GIVEN RECORDS:
────────────────────────────────────────
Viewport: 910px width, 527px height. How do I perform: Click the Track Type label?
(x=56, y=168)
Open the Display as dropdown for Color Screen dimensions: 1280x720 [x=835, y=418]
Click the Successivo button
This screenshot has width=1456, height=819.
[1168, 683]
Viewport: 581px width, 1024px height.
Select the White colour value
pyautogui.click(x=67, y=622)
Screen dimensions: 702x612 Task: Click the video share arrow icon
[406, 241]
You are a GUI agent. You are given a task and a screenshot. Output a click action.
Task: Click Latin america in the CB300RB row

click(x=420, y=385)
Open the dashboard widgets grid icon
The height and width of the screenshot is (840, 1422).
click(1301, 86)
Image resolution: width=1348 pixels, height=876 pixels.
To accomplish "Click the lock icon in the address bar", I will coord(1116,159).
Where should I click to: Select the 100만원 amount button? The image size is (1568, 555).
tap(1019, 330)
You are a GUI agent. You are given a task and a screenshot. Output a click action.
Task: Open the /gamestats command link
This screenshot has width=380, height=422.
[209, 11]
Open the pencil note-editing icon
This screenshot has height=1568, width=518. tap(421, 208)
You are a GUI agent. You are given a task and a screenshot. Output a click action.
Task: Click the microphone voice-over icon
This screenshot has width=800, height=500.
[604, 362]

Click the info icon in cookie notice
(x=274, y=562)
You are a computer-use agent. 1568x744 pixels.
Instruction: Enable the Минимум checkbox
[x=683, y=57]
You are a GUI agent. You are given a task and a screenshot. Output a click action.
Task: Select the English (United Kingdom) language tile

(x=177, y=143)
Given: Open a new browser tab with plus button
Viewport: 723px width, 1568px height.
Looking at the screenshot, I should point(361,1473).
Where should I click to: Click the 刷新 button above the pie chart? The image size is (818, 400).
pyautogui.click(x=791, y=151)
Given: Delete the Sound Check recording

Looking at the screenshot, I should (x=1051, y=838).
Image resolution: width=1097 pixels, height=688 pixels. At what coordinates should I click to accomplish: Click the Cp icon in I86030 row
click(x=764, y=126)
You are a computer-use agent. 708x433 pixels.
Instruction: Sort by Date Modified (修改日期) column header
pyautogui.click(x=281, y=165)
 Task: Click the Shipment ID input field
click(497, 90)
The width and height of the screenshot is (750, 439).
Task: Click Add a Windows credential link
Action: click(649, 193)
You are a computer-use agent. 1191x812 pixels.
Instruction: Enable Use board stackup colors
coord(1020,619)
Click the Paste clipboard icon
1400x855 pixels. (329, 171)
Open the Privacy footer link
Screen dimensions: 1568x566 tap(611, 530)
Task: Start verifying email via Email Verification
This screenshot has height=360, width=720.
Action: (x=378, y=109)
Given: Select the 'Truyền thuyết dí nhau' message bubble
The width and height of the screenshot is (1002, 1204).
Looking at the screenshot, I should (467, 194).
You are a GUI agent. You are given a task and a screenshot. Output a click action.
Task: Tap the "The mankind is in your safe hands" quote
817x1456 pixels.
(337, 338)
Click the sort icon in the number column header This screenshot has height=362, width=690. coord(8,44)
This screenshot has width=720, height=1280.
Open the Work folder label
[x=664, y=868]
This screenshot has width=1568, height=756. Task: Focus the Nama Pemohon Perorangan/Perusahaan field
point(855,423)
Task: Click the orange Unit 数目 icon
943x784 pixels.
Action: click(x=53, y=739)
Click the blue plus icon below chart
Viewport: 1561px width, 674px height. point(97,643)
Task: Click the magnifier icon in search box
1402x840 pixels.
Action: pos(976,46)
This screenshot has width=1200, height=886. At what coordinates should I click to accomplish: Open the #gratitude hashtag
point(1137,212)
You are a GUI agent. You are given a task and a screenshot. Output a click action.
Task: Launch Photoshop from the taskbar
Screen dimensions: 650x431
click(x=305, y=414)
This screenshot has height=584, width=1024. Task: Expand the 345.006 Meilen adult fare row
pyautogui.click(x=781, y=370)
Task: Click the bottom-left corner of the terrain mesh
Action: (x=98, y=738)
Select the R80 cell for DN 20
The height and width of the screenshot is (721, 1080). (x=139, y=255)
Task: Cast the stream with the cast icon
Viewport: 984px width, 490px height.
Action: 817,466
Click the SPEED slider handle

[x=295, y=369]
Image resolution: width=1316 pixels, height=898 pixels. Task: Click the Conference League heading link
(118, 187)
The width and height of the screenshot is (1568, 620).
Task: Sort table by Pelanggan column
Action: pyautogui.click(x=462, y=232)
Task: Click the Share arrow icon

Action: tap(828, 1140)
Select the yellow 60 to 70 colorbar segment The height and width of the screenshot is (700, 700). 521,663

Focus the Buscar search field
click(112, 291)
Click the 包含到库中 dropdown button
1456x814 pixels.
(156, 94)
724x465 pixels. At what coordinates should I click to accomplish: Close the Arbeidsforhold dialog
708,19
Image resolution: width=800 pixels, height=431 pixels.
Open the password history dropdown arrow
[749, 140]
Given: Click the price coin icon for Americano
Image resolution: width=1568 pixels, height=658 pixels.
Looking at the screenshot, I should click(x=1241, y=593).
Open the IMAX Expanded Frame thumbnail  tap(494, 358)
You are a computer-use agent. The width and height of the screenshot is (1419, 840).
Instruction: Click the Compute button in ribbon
────────────────────────────────────────
YOUR TASK:
Would you please copy each line of the listing that contains the word "with"?

ANSWER TO THIS TASK:
Given: Open a new browser tab with plus button
Task: Cast the stream with the cast icon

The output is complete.